Le « service trois pièces »
L’opération se déroule dans une ambiance goguenarde. Il s’agit de se fabriquer « un service 3 pièces ». Munies d’un mi-bas et de coton, les femmes s’évertuent à former un pénis. Les blagues fusent : « ce n’est pas la taille qui compte ! » Une fois confectionné aux proportions idéales, encore faut-il savoir où le poser et s’y habituer. « Je n’arrête pas de me toucher, ça me gêne », rigole l’une des filles. Pas facile d’être un homme !
Autour de Louis(e) se forme un cercle solennel pour la session maquillage. Mascara, crayons et poils synthétiques sont les outils du futur mâle. Pour Lucie, étudiante et militante d’une association LGBT, la moustache est une évidence :
« Petite, je passais mon temps à me déguiser en chevalier ou en cowboy moustachu. »Les pots de crème hydratante et de colle pour la peau passent de mains en mains : il suffit de s’en appliquer un peu sur le menton pour que les poils adhèrent. Les barbes et boucs se taillent de visages en visages.
L’attitude et la voix
Après avoir rappelé à l’ordre les quelques rebelles tenant à perfectionner leur nouvelle apparence, Louis(e) entame une tirade sur le comportement à adopter pour « jouer l’homme » : s’asseoir les jambes écartées, s’étendre, lever la tête. « Vous devez apprendre à posséder l’espace comme un homme », assure-t-elle. Pendant ce temps là, Sofia, parfait son look de « cholo » en se dessinant une larme au coin de l’œil. A l’aide de bières, chacune mime des gestes dits masculins. Louis(e) invite ensuite ses apprenties à marcher dans l’espace. On se serre la main avec une poigne de fer. On se présente comme un homme. Ces messieurs jouent le jeu : mâchoires serrées, les sourires s’effacent. Les codes masculins proposés par Louis(e) sont peu à peu intégrés.

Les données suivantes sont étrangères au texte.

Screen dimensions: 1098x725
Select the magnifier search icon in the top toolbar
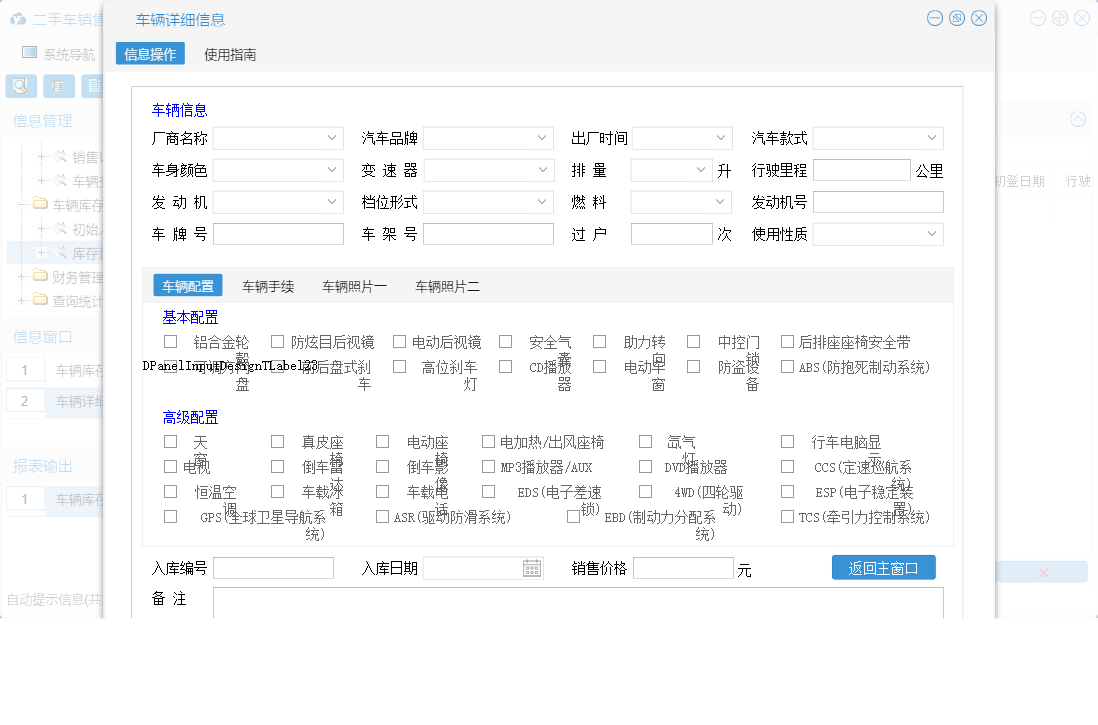click(20, 86)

Les 23 hommes de l’après-midi paradent devant le public. / Crédits : Livia Saaveda
La fin de l’atelier approche. Sur la scène transformée en piste de danse, difficile de reconnaître les femmes sous leurs traits masculins. Désormais, se déhanchent sous les projecteurs : un sosie de Robert Redford, un cholo et un latin lover… Maria, le latin lover, assure : « C’est à la fois libérateur et déstructurant. Ça casse tous les repères… C’est un jeu mais c’est aussi sérieux. »

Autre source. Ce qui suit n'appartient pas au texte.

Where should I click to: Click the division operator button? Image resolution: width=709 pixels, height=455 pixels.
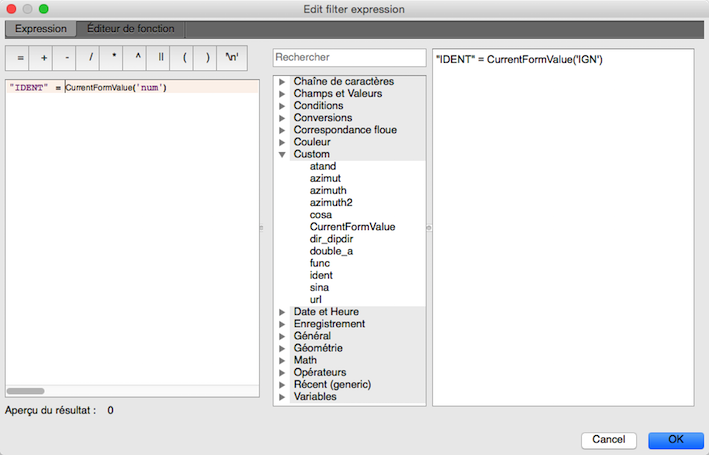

Se travestir, c’est mimer les codes masculins que les hommes ont appris toute leur vie, pour ensuite en jouer. C’est, d’ailleurs, la conviction de Louis(e) De Ville:
« Avec si peu de maquillage, on peut mimer ces codes de domination. Ça prouve que le patriarcat a quelque chose de fragile. C’est pour cela que le Drag King reste underground, et contrairement au Drag Queen qui fait rire, nous, on dérange. »
Le grand moment est enfin arrivé. Les 23 hommes de l’après-midi partent parader devant le public venu assister à la projection en première du documentaire Paroles de King. Ce film dont Louis(e) De Ville est une des protagonistes, nous entraîne dans l’univers du « king » du théâtre à la ville.